What you need to do: Set out exactly, line by line, the stretch of data below that begins at the line containing "Food & Beverages (189, 2367)" and ends at the line containing "Bath & Body Works (498, 2306)", with both ends kept.

Provided data:
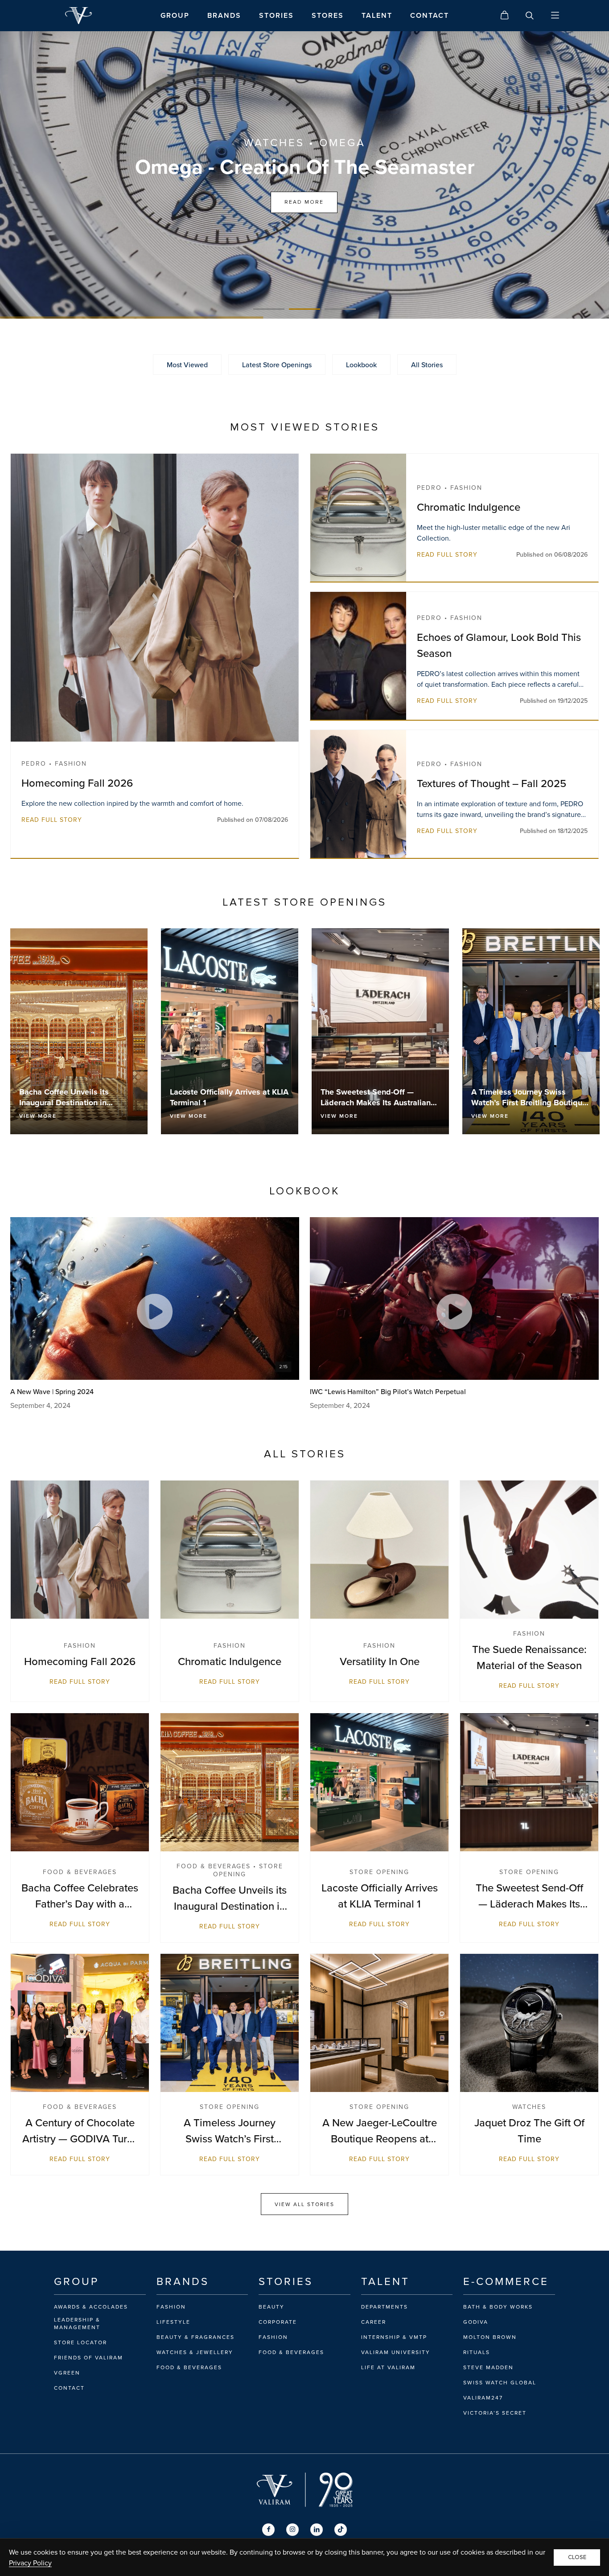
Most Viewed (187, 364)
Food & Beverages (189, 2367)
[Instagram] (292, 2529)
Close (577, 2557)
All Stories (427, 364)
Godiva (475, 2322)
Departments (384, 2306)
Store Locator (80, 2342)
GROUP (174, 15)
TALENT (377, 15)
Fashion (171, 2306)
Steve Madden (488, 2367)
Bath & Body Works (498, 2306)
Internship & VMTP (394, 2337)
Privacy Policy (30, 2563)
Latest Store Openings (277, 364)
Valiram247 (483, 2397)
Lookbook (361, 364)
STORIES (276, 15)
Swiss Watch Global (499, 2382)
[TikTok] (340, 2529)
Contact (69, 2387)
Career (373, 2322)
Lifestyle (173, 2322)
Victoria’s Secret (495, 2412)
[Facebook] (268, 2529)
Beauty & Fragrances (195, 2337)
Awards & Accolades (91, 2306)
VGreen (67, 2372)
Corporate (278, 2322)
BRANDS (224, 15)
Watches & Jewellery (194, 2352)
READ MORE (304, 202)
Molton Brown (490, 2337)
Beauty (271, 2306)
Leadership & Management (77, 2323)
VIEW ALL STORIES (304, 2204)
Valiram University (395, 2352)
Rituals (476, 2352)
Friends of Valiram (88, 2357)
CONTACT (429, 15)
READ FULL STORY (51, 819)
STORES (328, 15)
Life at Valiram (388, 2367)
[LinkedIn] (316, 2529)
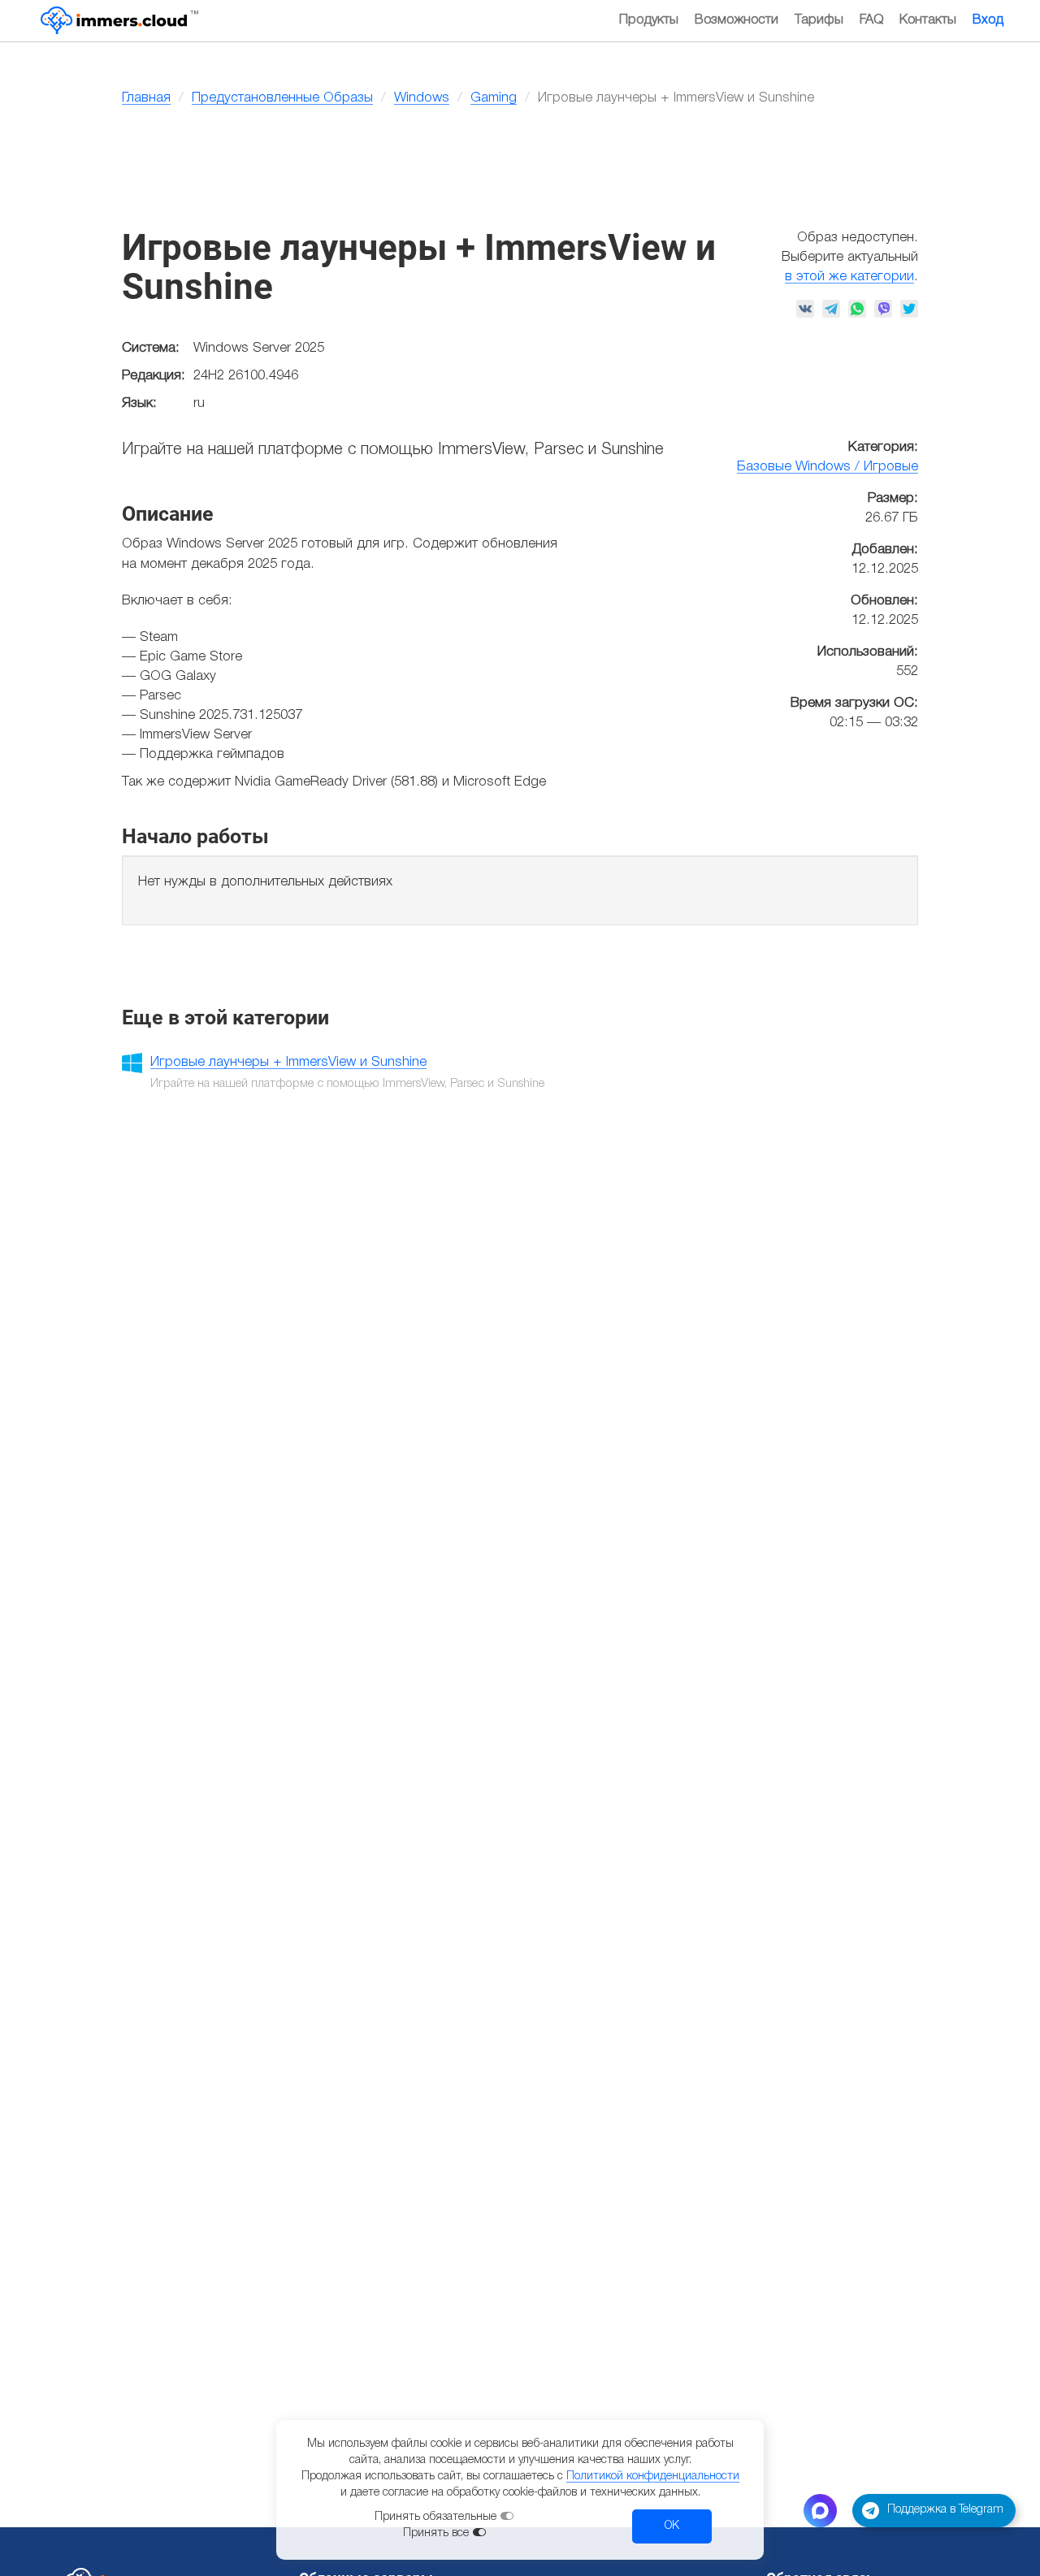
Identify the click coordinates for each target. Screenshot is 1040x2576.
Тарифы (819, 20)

Exercise response:
Food & Beverages (189, 2367)
[Instagram] (292, 2529)
Close (577, 2557)
All Stories (427, 364)
Godiva (475, 2322)
Departments (384, 2306)
Store Locator (80, 2342)
GROUP (174, 15)
TALENT (377, 15)
Fashion (171, 2306)
Steve Madden (488, 2367)
Bath & Body Works (498, 2306)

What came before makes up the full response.